The inspiration for this hot take is here
Once again, Daniel J Bernstein, abbreviated DJB, is suing the US Government. The first time around was about declaring software protected speech under the first ammendement. This was an important case that lead to reducing controls on encryption and relaxing the hold ITAR had on exporting strong cryptography.
This time around is different. DJBs second lawsuit against the US government involves the governments failing to properly respond to a Freedom of Information Act (FOIA) request. DJB wants to better understand the relationship between the NSA and NIST when it comes to post-quantum crytography, due to the prior relationships in other forms of crypto.

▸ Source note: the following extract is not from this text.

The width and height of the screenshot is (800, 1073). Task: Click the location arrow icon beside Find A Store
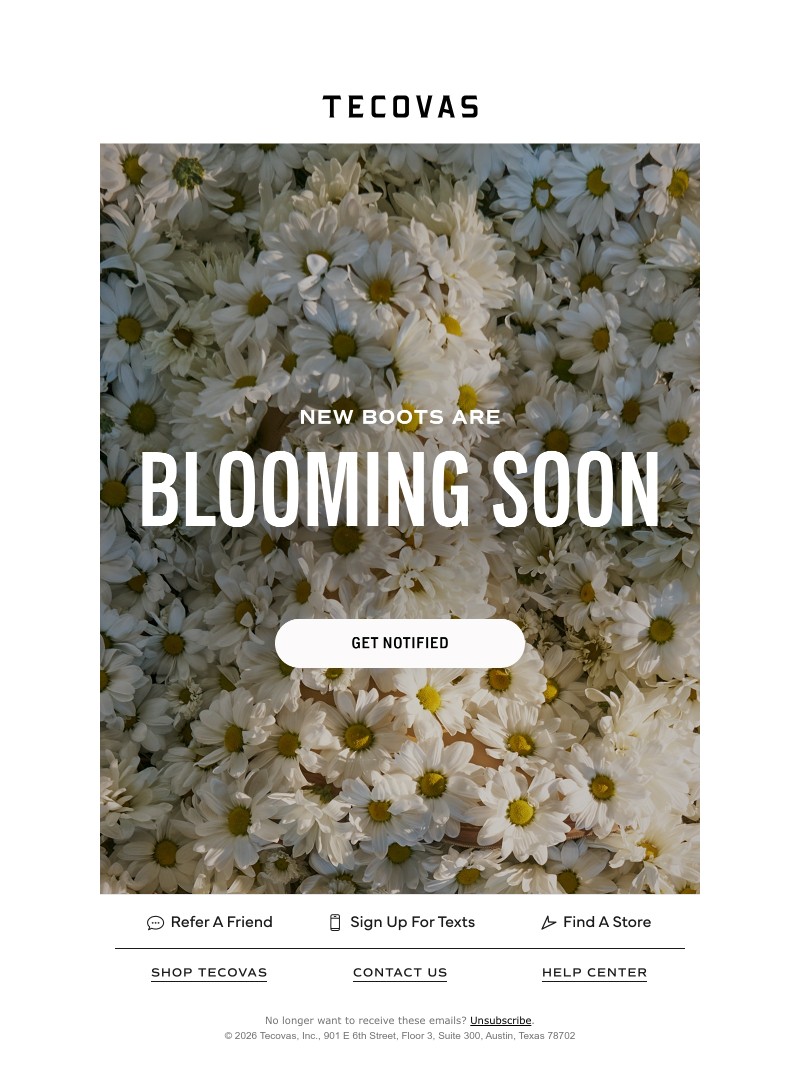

A large part of the article covers the history of involvement between the NSA and NIST. It mostly appears accurate, to my understanding, and is well worth reading. The one part that I would quibble about is his tying of the OPM hack (see “If the Chinese government stole millions of personnel records from the U.S. government,[…]” section) to weak cryptography. As I understand it that hack was related to poor use of authentication and authorization controls, not delibertly weakened cryptography.
Overall my big conclusion from his article is that the Google / Cloudflare project to combine classical and post-quantum crypto was a good call. The combining of different algorithms was done so that even if the post-quantum algorithm had issues, the classical algorithm would prevent the message being broken. Since the algorithms were not fully vetted during the experiement in 2019, that made a lot of sense. Given the suspicisions that DJB is raising about the NSA delibertly weakening post-quamtum crypto, this technique may continue to be used far into the future.
I had long been annoyed by TLSv1.0 using both md5 and sha-1 in it’s pseudo-random function since it felt like a lot of fuss to combine both. With the history of DJBs article laid out and the benefit of time it makes a lot more sense why these sort of multi-algorithm combinations are used.
Regardless of how many algorithms are combined to encrypt a single message in the future, I look forward to seeing how this lawsuit plays out.